The childcare campaign at www.publicchildcarenow.ca encourages supporters to contact their local school trustees and ask them to work to bring childcare into public schools.
“Once you start thinking about it, the concept makes so much sense that you have to ask yourself, ‘why hasn’t this been done already?’, especially when you realize the spaces are already built and we have qualified Education Assistants already in place, the majority of whom do not receive fulltime hours,” said Ranalletta. “And it would make life a lot easier for parents and kids, with fewer transitions in the day.”
The campaigns are among the most significant in CUPE BC’s history.
“We have been committed to building our financial strength over the past 6 years and are finally able to dedicate substantial funds towards major campaigns like these,” said CUPE BC Secretary-Treasurer Trevor Davies. “In these unprecedented times, our executive board agreed it was really important to invest resources in a campaign to recognize how hard our members have worked throughout the pandemic and to reinforce the message that strong public services are essential to keeping our communities growing and resilient.
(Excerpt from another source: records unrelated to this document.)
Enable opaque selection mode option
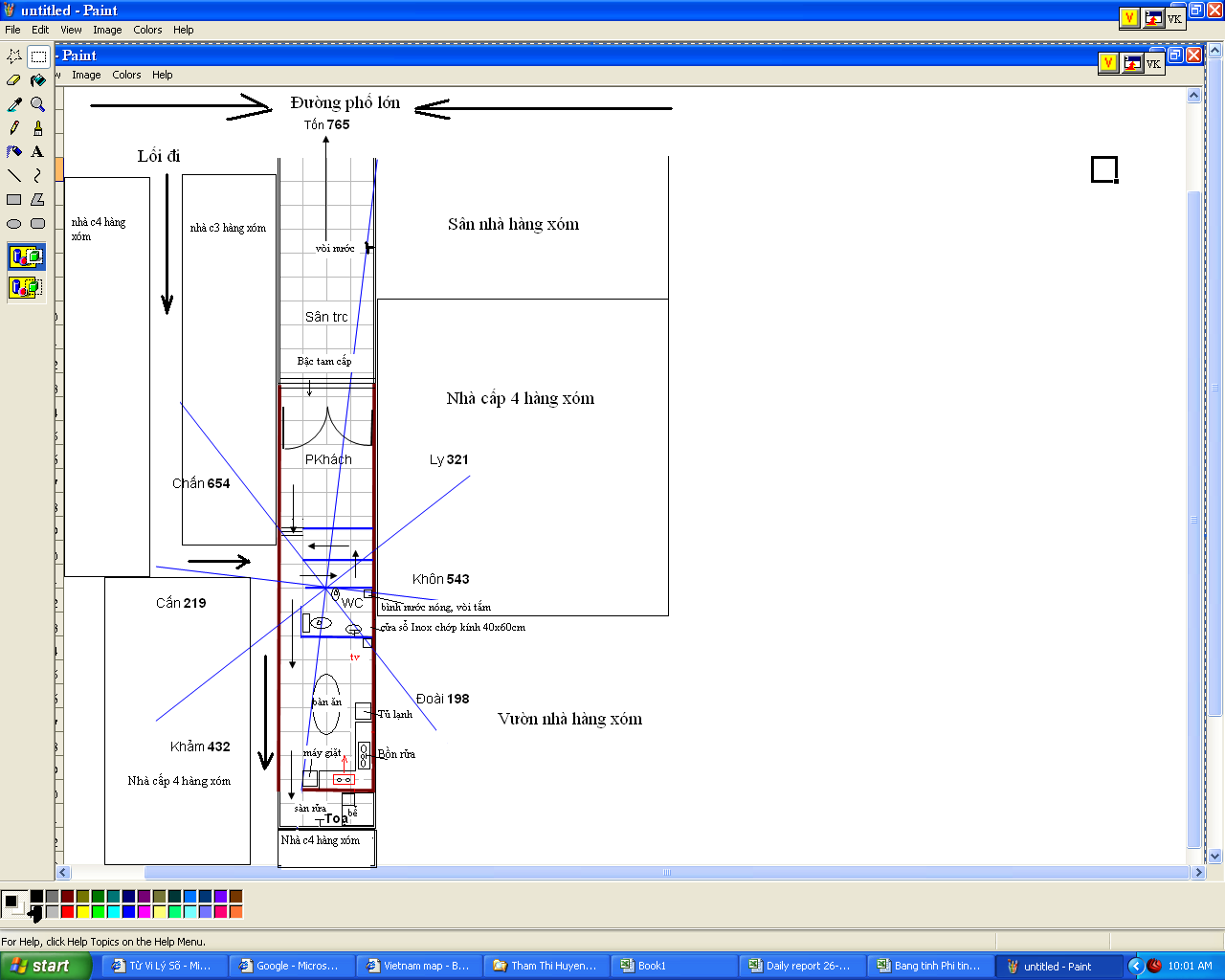(x=26, y=256)
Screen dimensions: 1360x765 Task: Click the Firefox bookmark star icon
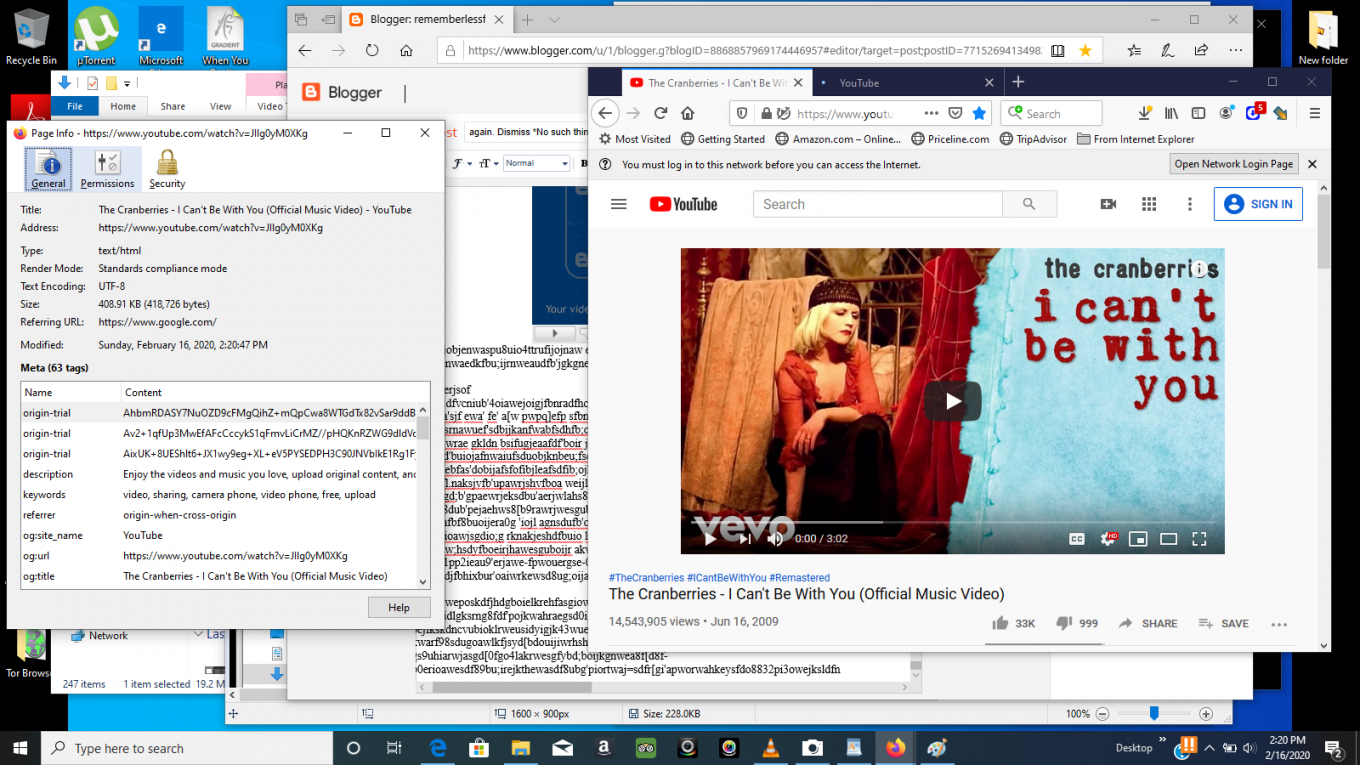point(980,113)
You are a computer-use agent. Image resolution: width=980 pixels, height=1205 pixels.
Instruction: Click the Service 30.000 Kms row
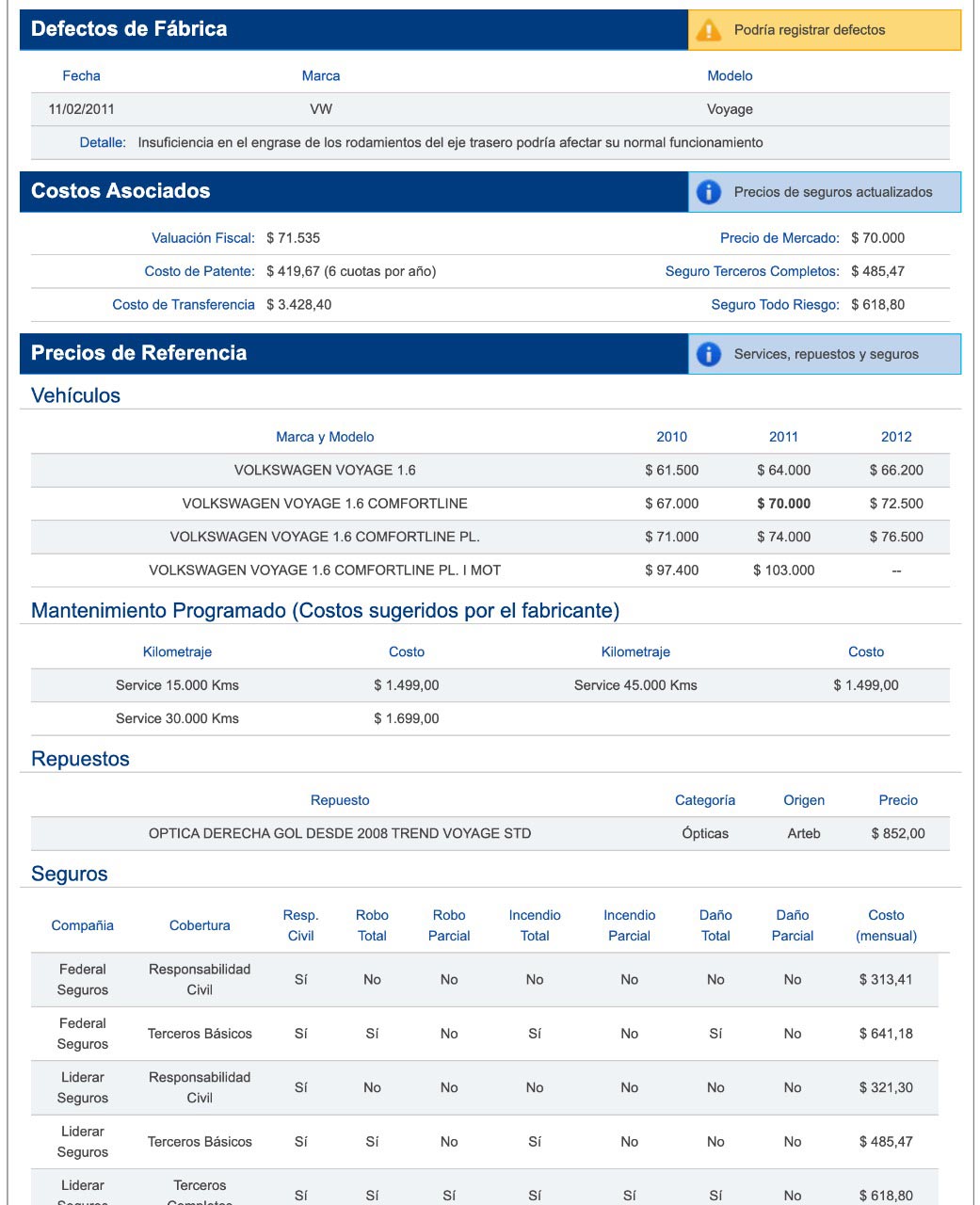177,718
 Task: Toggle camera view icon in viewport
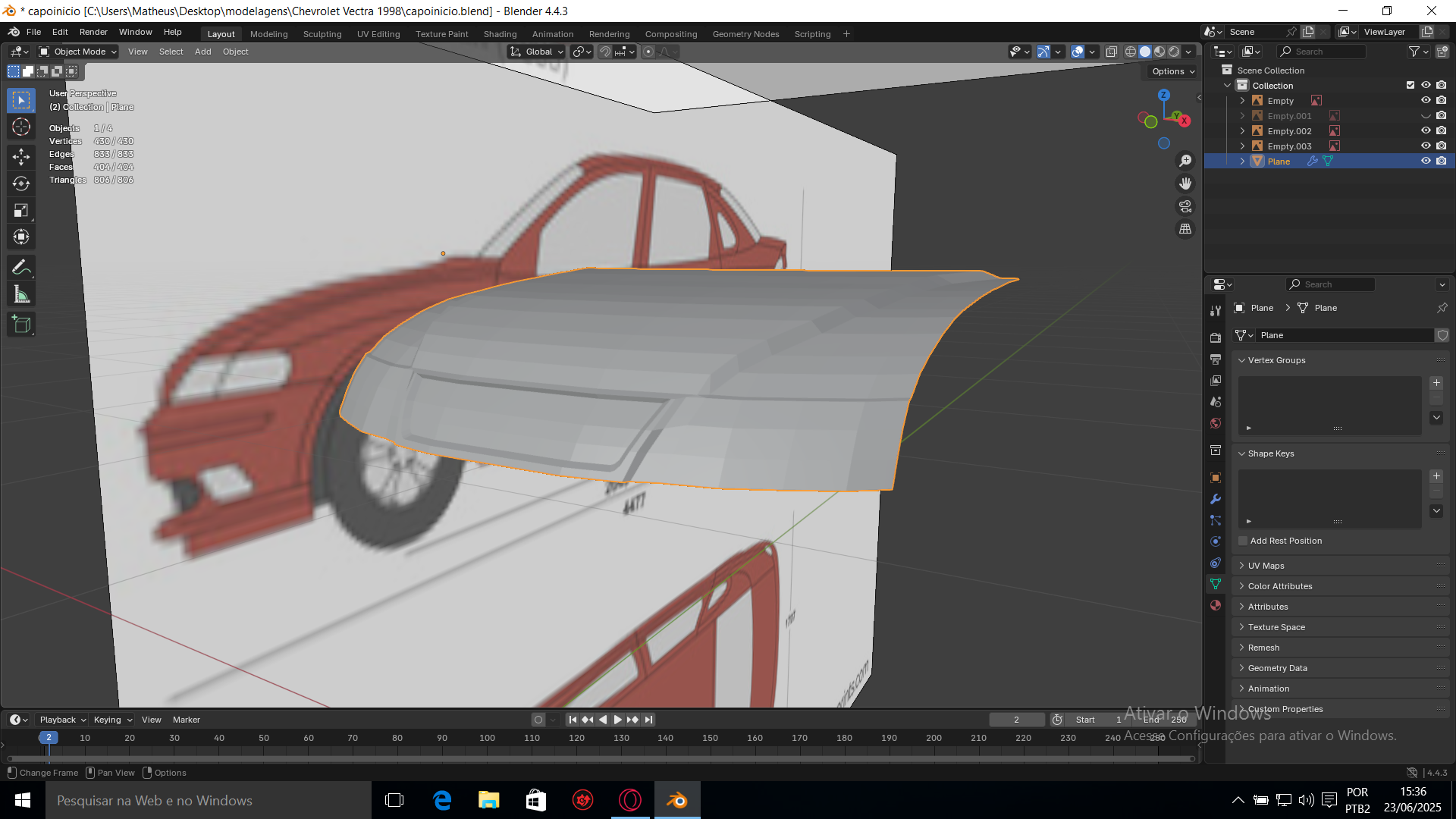1185,206
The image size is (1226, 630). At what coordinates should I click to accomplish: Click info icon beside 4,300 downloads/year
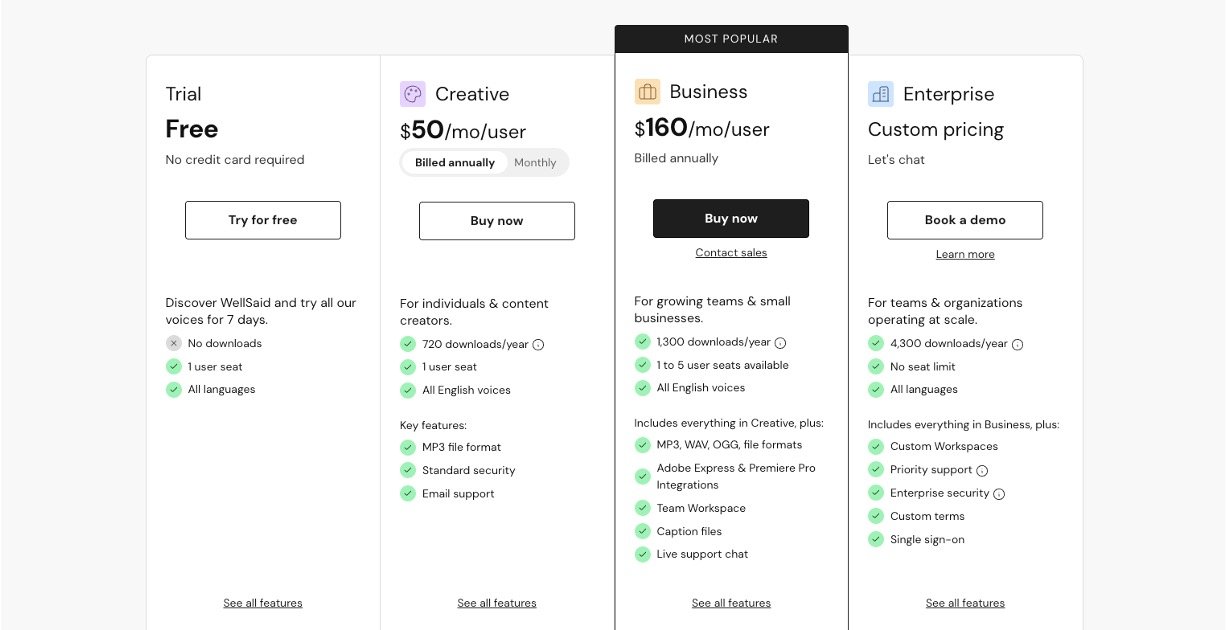pos(1018,344)
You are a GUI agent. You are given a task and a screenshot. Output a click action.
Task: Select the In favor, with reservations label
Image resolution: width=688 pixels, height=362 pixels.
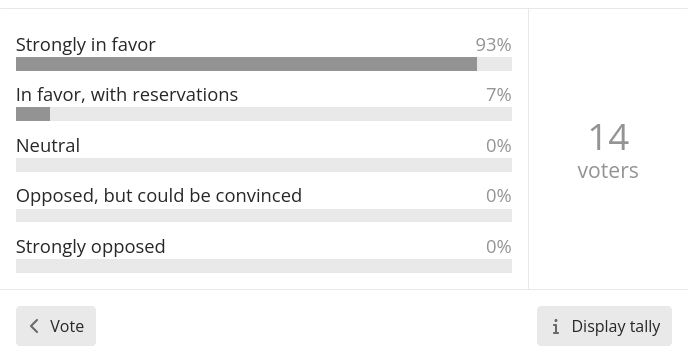click(127, 95)
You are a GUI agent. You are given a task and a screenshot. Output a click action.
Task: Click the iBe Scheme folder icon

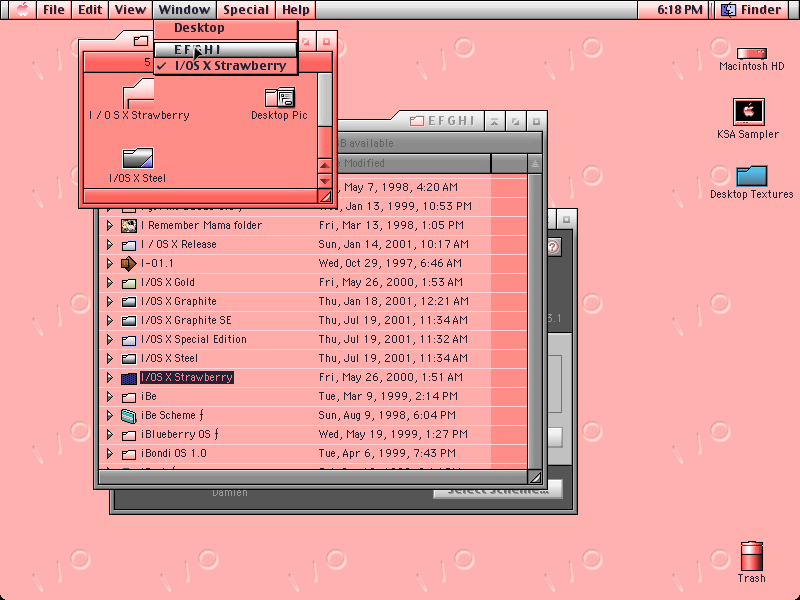pyautogui.click(x=129, y=415)
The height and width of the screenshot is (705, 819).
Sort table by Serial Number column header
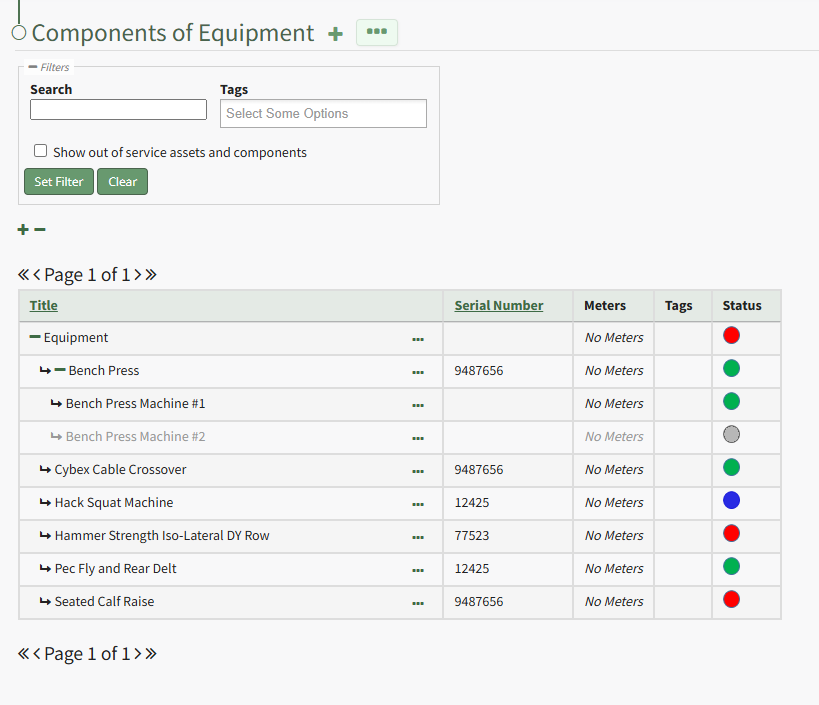pos(498,306)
“And we’re very grateful to CUPE National for supporting our campaign to bring before- and after-school childcare into public schools,” said Davies. “Anyone who’s tried to find quality, affordable childcare knows how desperate the situation is, especially for working people. Bringing school-aged childcare into public schools is a no-brainer, and we hope that decision-makers are listening to the growing number of voices calling for this.”